By clicking “Sign up for GitHub”, you agree to our terms of service and privacy statement. We’ll occasionally send you account related emails.

Already on GitHub? Sign in to your account

About the OCR engine that you use, three questions need your help #9

Open
hanquansanren opened this issue Jun 13, 2022 · 19 comments
Open

Comments

@hanquansanren
Copy link

image
Q1: Hello, in section5.1 of your paper, I notice you used Pytesseract V3.02.02, as shown in the above picture ↑
But on the homepage of pytesseract, I only find the version of 0.3.~ or 0.2.~, could you please tell me the detailed version you use. By the way, in the paper of DewarpNet, they specify the Pytesseract on version 0.2.9. Are there big differences caused by the version of OCR engine?

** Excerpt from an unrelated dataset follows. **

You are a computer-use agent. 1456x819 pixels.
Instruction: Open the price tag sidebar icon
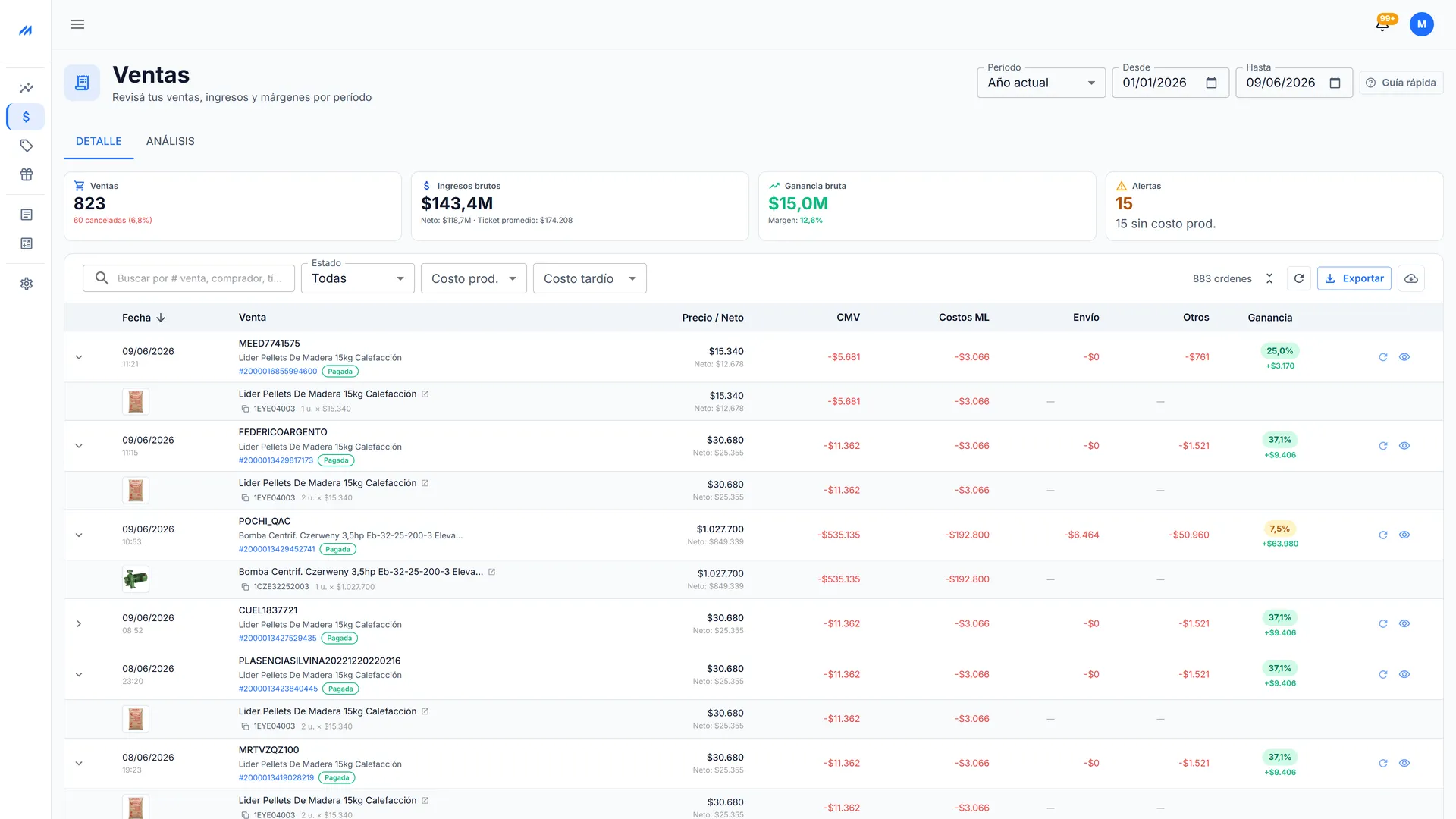point(27,146)
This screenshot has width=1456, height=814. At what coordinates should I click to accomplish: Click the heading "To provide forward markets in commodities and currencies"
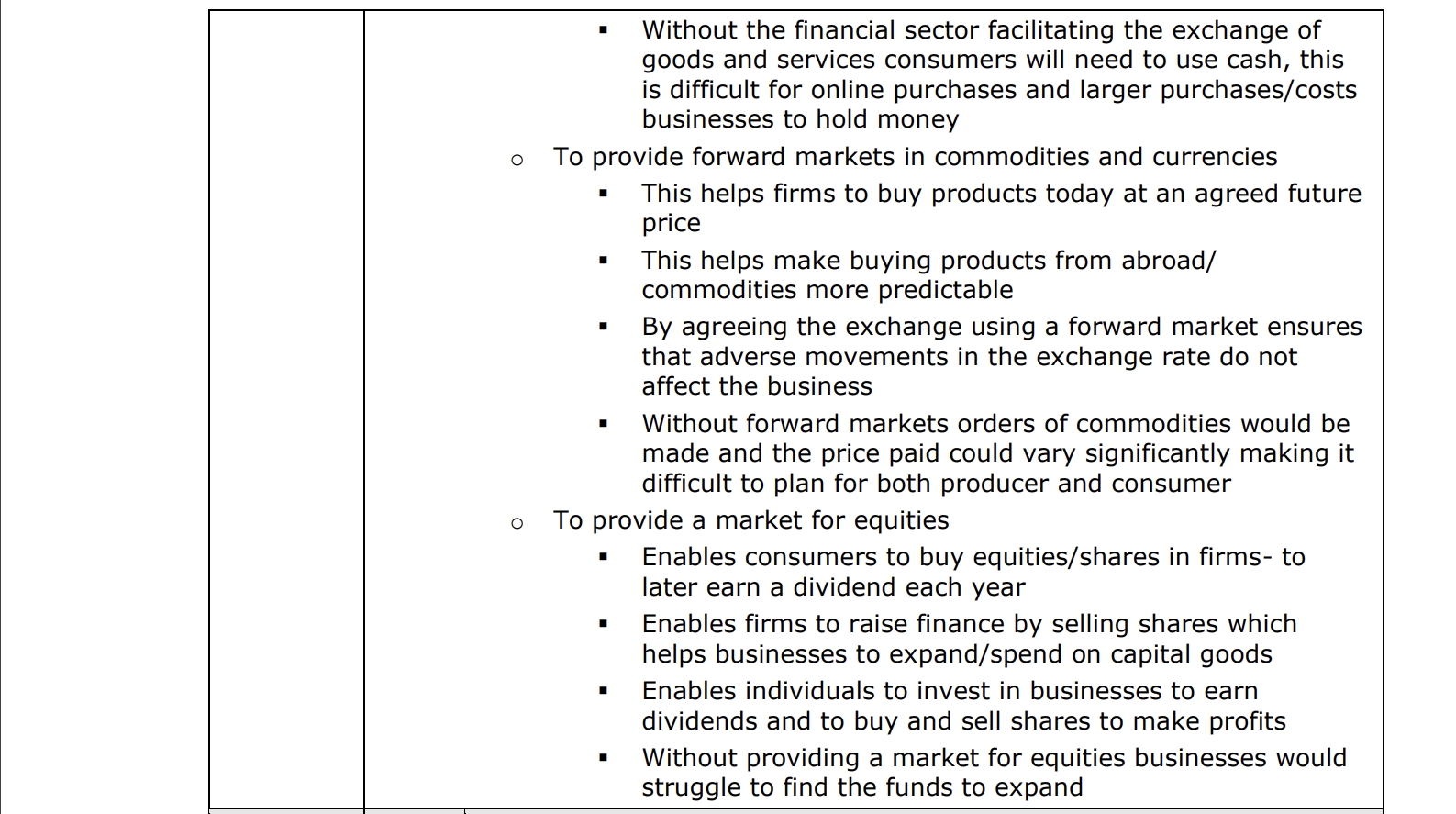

Q2: For the calculation of CER metric, it needs the ground true of each character in images, I also notice your repository provides 60 images index for OCR metric test, while the DewarpNet provided 25 images index as well as ground true in JSON form. Can you tell me how do you annotate the ground true? And if possible, can you share your ground true file?

In addition, I also noticed 25 ground trues in DewarpNet have several label errors, I guess they also use some OCR metric. If you also use OCR engine to label the ground true, can your some me more details about how do you annotate?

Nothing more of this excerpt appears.